# Unknown Carriage



## wa5cab (May 28, 2014)

Does anyone recognize at least the make of this small carriage assembly?  The bed that it fits on has twin inverted V's.

Robert D.


----------



## wa5cab (May 28, 2014)

*Unknown Carriage 2*

Does anyone recognize at least the make of this small carriage assembly?  The bed that it fits on has twin inverted V's.

Robert D.


----------



## Andre (May 28, 2014)

The hand cranks look like craftsman/atlas. I may be wrong though.


----------



## wa5cab (May 28, 2014)

Yes, except that the Atlas cranks never had a fluted hub and all of the Atlas lathes are flat bed.   I thought at first it might have been from the Atlas Unit Plan or Sears Universal Lathe days in the mid 1930's, until I noticed it was for a double V-bed.
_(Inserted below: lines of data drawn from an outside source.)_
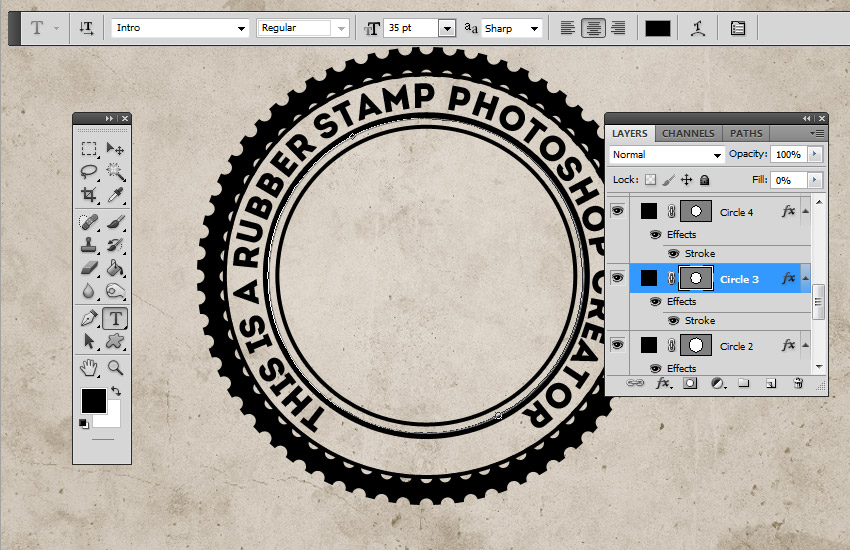The width and height of the screenshot is (850, 550).
Task: Switch to the Paths tab
Action: (746, 133)
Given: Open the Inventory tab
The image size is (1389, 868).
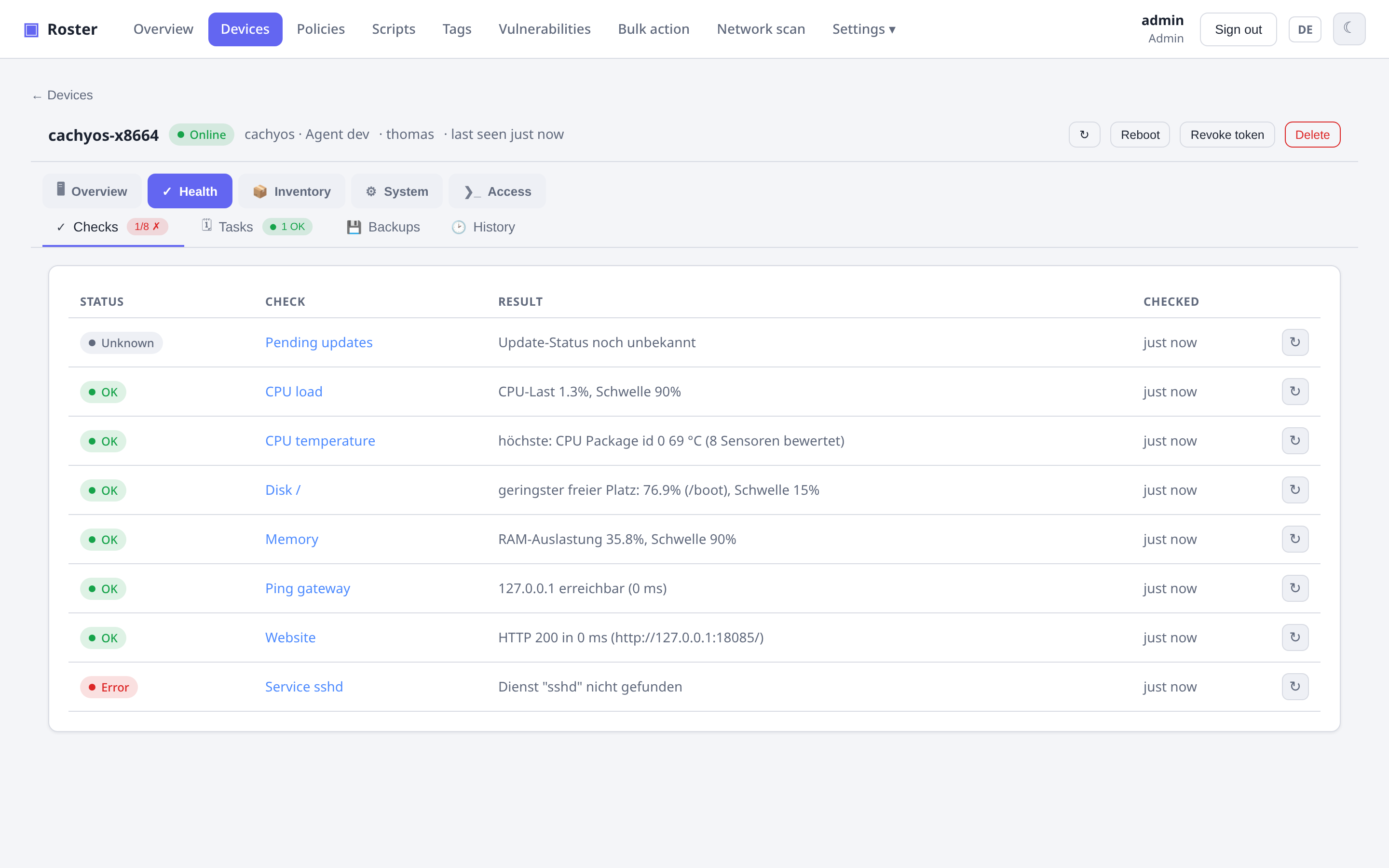Looking at the screenshot, I should click(x=292, y=191).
Turned out to be off of an AA built Sears 109.21270 from 1949-51.

Robert D.


----------



## GarageGuy (May 28, 2014)

I'm not an expert, but I know it isn't a Logan.

GG


----------



## TOOLMASTER (May 28, 2014)

google is your friend..
http://www.lathes.co.uk/craftsman/page4.html
http://www.lathes.co.uk/craftsman/img73.jpg
Craftsman Model 80  scroll  down a bit


----------



## wa5cab (May 28, 2014)

Thanks.  I didn't know that Google had facial recognition software.  :whistle:  All that I had to go on was the photograph and no personal knowledge of the AA machines.  So no suspicion as to where to start.  I've not had much luck with Google the past few years.  Seems all I ever turn up is places to buy the current version of something, usually totally unrelated to what I was looking for.  

For the record and to close this out, it's off of a Sears 109.21270 light duty 6" made by AA in the late 1940's and early 1950's.
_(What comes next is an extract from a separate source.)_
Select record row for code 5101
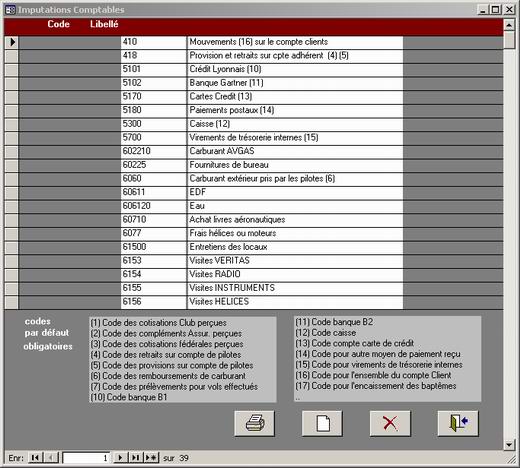 click(x=12, y=69)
I'll move this over to the Atlas/Craftsman/AA forum as the AA does get mentioned there once in a while. *** Guess I won't, after all.


Robert D.


----------



## TOOLMASTER (May 28, 2014)

Google images


"crossfeed lathe"

- - - Updated - - -

Like many machines...branding


----------



## xalky (May 28, 2014)

That's a weird looking thing! There's no graduations on the dials, and the lead screws are exposed.


----------



## wa5cab (May 28, 2014)

Never heard of "Google images".  How do you get into it?

What do you mean by "branding"?

Robert D.


----------



## wa5cab (May 28, 2014)

Yeah.  Turned out to be off of a Sears 109.21270 made by AA circa 1949-1951.  Someone on another forum ID'd it.

Robert D.


----------



## TOOLMASTER (May 28, 2014)

go down on that page and read it all...


----------



## TOOLMASTER (May 29, 2014)

go to google ..look for images button...



dif brand name, same manufacturer


----------



## wa5cab (May 29, 2014)

OK.  I knew about that images button but it takes text for the search criteria.  I was referring to a search system where you would put in an image (i.e., the photo of the carriage) and look for photos of the same item.  Like the facial recognition software which is such a staple of so many TV crime shows.
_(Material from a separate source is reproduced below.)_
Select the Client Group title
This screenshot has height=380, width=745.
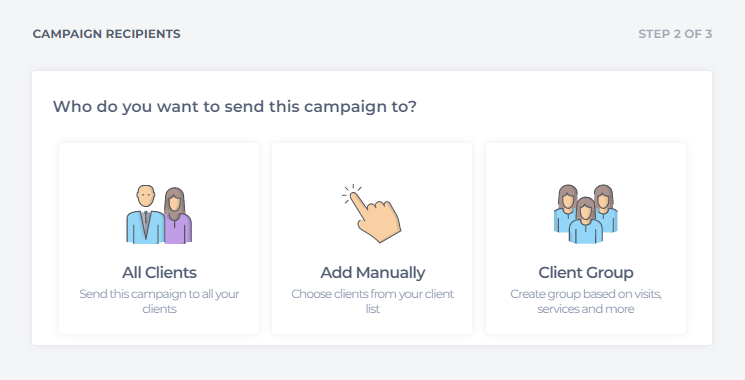[586, 273]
On the other matter, that isn't the case.  If you are referring to the paragraph on the UK site that says "Marketed by Sears the  new-for-1941-version of  the AA109 6" x 18" at first carried the name  "Dunlap", a name always used for the company's less-expensive models. ", "the company's" refers to Sears, not to Atlas.  Not that it is any big deal, but as far as is known, the only relations between "The Double A Co." and "Atlas Press Co." are that at times over the years, they were both in Michigan.  And that they both sold to Sears.  In later years, Sears also badged the AA lathes as "Craftsman".  Probably because buyers had come to know that badges like "Companion" and "Dunlap" indicated cheaper items of lesser quality.  But not because AA belonged to Atlas.  For a time, at least, AA (pronounced "Double A") belonged to B&S.  And in a few instances, the UK site uses the term "Craftsman" when it really should say "Dunlap".  Considering the magnitude of that undertaking, it is probably a miracle that there are not many more inconsistencies.:thinking: 		

Robert D.



TOOLMASTER said:


> go to google ..look for images button...
> 
> 
> 
> dif brand name, same manufacturer


----------



## TOOLMASTER (May 29, 2014)

That page shows 3 different lathes..the one in the middle is called a craftsman 80


----------



## wa5cab (May 29, 2014)

I count 6, not including the photo miss-mash at the bottom.  Craftsman "80" is some sort of marketing hype, as it doesn't actually appear on the machine.  The year before, there was a wood lathe plus an earlier version of the AA metal lathe advertised under Craftsman "80".  There was also a Craftsman "100" wood lathe.  Sears used to do a lot of that - Companion, Dunlap, Master Craftsman, Craftsman Deluxe, etc.  Those terms aren't usually useful or accurate for ID'ing a piece of equipment.  Prior to about 1951, the Model Number plus the Catalog Number both might be required in order to accurately ID a machine.  From at least 1951 on, the Model Number became unique, but they did not make the change retroactive.  The 101.07403, for example, always required knowledge of the Catalog Number if you were ordering certain parts.

Robert


----------